Exercise materials ->
----
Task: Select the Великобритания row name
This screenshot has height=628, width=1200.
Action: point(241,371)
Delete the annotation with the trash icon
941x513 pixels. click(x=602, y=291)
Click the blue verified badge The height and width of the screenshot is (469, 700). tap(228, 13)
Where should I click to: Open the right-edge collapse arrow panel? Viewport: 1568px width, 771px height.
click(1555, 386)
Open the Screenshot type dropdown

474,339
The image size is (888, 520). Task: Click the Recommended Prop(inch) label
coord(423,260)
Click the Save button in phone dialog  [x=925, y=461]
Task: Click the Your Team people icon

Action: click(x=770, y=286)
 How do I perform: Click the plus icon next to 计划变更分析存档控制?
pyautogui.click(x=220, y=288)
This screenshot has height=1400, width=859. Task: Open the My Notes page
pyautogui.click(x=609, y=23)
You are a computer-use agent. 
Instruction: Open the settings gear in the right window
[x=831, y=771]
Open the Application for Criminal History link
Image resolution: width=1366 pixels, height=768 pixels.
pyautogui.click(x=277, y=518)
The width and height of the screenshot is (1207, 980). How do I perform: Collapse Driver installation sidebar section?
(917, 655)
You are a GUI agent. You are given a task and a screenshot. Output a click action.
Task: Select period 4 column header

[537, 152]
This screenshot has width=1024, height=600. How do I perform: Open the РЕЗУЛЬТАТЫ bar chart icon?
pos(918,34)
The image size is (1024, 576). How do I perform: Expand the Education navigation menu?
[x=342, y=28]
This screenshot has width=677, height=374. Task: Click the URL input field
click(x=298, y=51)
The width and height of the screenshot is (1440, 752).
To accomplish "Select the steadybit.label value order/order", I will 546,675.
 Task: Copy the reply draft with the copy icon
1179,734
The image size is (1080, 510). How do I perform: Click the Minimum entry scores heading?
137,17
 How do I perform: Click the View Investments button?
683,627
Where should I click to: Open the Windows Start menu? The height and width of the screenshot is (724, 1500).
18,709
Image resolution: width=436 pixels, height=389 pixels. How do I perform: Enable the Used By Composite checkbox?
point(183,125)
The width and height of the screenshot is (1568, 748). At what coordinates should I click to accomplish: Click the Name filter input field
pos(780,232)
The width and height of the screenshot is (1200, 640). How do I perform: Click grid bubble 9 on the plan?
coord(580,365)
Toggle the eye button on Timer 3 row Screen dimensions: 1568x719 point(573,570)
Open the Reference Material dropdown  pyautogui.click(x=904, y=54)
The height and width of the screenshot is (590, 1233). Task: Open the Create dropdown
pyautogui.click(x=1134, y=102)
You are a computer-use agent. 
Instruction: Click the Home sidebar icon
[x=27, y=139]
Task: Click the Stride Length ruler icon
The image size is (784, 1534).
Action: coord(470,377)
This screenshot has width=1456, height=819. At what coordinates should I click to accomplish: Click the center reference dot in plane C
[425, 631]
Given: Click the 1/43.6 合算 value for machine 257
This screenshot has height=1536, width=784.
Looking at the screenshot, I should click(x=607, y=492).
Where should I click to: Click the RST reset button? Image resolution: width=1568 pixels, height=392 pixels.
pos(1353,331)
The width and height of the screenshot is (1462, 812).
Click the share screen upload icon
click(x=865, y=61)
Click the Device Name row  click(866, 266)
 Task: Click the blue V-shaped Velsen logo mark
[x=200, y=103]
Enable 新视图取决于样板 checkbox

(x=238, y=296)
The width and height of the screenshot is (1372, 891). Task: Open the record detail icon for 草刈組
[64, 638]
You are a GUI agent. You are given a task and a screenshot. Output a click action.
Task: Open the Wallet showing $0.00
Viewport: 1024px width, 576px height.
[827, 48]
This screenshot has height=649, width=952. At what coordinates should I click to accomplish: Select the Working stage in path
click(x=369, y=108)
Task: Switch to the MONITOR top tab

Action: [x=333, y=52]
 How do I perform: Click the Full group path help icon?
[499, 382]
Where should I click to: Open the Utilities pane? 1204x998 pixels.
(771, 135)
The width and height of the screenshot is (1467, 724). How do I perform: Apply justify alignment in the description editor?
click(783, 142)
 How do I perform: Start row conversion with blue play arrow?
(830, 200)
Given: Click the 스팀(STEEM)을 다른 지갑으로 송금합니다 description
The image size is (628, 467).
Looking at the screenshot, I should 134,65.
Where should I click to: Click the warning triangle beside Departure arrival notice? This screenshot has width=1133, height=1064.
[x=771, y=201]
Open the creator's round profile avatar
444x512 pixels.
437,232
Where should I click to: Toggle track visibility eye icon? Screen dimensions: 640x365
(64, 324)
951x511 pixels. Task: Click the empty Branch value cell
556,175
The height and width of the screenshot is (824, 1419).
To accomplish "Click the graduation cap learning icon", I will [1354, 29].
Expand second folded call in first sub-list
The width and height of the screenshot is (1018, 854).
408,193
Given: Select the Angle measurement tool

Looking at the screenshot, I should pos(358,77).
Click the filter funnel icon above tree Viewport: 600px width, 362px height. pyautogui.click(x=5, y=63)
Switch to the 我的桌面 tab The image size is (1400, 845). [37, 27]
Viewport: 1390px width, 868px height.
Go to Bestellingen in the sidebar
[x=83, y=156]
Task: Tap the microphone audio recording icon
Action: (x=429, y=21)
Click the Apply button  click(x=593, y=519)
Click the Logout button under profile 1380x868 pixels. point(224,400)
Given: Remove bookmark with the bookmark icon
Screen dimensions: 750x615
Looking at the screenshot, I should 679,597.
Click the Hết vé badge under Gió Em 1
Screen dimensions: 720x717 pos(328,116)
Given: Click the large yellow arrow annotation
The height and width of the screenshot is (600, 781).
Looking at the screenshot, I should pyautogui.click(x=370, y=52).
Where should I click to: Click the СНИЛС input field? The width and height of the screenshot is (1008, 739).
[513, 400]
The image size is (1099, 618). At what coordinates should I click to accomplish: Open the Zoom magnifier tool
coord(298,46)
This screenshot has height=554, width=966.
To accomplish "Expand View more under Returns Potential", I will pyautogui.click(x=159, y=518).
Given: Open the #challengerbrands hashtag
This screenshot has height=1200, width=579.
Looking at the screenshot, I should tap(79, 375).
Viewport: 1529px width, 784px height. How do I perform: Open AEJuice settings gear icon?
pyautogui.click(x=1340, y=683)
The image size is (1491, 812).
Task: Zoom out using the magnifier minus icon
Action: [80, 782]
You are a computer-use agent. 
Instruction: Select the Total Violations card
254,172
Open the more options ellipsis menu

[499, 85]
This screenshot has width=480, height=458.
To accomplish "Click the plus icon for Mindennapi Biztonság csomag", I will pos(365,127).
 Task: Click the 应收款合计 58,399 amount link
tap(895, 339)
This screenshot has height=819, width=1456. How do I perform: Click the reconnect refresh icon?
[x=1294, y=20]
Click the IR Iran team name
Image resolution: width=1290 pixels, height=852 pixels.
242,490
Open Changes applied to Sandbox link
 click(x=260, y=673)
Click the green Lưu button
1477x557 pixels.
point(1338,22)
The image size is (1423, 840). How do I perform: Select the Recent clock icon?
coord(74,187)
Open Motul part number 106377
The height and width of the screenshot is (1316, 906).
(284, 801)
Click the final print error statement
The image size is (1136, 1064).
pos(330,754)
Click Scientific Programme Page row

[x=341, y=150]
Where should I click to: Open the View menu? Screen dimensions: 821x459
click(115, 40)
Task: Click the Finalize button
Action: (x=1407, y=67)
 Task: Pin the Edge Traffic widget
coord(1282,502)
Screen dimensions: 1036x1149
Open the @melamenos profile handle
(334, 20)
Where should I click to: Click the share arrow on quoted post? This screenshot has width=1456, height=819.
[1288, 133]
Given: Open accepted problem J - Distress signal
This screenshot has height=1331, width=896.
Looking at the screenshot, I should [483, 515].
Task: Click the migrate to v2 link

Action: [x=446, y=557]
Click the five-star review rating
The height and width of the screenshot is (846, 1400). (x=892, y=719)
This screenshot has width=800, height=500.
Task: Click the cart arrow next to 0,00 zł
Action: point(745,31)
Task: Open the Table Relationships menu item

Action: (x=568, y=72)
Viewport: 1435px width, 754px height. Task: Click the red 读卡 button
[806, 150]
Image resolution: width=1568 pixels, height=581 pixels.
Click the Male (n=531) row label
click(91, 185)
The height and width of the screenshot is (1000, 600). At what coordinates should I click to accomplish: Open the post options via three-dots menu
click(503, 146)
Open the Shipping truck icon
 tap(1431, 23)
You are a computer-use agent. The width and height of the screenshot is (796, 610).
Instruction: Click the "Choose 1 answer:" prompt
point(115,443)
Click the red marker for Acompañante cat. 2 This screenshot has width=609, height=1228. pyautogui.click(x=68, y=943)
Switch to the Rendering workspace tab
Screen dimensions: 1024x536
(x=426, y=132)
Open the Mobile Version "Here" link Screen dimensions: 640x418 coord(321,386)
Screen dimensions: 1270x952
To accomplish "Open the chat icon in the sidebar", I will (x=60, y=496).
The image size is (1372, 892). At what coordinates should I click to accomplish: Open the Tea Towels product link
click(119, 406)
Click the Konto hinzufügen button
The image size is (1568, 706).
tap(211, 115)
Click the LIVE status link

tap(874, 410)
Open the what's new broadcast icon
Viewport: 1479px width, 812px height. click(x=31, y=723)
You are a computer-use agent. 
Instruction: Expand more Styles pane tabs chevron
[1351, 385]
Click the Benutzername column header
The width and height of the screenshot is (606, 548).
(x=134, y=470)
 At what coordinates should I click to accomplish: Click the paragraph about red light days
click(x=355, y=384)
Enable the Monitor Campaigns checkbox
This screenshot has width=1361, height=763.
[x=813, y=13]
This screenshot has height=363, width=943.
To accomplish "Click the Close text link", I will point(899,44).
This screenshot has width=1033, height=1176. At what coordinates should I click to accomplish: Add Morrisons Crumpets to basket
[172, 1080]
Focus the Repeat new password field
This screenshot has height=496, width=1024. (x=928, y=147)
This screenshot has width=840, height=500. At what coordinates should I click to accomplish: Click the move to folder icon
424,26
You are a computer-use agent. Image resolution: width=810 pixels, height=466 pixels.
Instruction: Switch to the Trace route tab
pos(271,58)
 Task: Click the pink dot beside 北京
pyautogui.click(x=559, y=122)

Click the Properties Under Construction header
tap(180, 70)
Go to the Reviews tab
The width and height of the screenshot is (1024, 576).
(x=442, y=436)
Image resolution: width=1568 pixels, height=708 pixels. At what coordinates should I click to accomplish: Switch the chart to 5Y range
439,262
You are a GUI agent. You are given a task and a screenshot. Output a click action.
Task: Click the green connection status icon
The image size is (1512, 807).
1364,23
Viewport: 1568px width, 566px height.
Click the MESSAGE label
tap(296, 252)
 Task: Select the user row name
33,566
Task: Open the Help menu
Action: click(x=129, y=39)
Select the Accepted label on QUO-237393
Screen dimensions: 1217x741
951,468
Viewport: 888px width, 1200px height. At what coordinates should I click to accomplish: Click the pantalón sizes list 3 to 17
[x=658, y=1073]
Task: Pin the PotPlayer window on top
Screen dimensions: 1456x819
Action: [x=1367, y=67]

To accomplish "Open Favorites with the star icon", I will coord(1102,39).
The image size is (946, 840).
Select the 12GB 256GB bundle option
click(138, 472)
----
Objective ->
Reproduce verbatim the entries above, from the first line through the line containing "pyautogui.click(x=220, y=288)", including both of those lines.

Solution to the exercise ->
Task: Select the Великобритания row name
This screenshot has height=628, width=1200.
Action: point(241,371)
Delete the annotation with the trash icon
941x513 pixels. click(x=602, y=291)
Click the blue verified badge The height and width of the screenshot is (469, 700). tap(228, 13)
Where should I click to: Open the right-edge collapse arrow panel? Viewport: 1568px width, 771px height.
click(1555, 386)
Open the Screenshot type dropdown

474,339
The image size is (888, 520). Task: Click the Recommended Prop(inch) label
coord(423,260)
Click the Save button in phone dialog  [x=925, y=461]
Task: Click the Your Team people icon

Action: click(x=770, y=286)
 How do I perform: Click the plus icon next to 计划变更分析存档控制?
pyautogui.click(x=220, y=288)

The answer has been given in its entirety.